Your answer must consist solely of the lines from the start of the entries below through the line with "Given: Expand the All Microsoft dropdown", unchanged.

Raw data: Begin

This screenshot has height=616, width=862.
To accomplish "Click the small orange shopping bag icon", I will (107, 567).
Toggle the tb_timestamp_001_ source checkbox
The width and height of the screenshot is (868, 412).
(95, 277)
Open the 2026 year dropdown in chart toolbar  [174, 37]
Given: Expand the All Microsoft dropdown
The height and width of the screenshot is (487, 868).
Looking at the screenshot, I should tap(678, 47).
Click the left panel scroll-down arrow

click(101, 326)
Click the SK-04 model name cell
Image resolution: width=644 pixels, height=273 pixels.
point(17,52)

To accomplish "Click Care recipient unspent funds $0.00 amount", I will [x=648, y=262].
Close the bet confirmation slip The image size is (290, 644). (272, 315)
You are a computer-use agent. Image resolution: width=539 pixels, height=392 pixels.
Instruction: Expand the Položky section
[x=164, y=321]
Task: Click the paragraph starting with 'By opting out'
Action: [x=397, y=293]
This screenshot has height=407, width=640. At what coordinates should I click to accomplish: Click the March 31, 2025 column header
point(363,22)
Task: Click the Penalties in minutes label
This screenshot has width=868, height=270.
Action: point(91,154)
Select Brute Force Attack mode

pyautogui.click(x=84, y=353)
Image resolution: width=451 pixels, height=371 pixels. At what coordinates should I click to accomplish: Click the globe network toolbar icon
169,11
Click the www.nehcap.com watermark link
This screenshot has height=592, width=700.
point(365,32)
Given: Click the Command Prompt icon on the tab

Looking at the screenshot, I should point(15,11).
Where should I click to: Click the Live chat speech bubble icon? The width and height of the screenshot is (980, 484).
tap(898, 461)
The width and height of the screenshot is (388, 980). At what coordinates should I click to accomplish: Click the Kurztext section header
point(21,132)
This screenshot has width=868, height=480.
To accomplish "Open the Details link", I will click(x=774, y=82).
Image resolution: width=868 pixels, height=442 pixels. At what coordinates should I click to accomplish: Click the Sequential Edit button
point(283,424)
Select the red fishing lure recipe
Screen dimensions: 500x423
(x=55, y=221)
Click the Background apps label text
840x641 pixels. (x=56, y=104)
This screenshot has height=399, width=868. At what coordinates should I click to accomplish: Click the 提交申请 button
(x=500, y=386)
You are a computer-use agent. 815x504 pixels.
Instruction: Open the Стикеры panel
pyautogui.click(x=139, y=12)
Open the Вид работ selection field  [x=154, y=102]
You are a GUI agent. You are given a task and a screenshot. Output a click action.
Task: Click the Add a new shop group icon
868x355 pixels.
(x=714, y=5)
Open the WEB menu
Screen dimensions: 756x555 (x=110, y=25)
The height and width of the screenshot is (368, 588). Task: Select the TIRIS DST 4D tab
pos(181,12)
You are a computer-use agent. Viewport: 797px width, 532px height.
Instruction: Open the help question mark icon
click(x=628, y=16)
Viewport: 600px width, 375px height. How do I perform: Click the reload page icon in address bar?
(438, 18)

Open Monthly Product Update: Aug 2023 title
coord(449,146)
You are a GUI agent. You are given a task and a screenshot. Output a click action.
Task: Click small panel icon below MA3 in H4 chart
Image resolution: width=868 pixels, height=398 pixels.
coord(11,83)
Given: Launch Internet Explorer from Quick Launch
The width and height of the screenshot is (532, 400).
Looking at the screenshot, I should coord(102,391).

Raw data: End

**Output**
This screenshot has height=616, width=862.
To accomplish "Click the small orange shopping bag icon", I will (107, 567).
Toggle the tb_timestamp_001_ source checkbox
The width and height of the screenshot is (868, 412).
(95, 277)
Open the 2026 year dropdown in chart toolbar  [174, 37]
Given: Expand the All Microsoft dropdown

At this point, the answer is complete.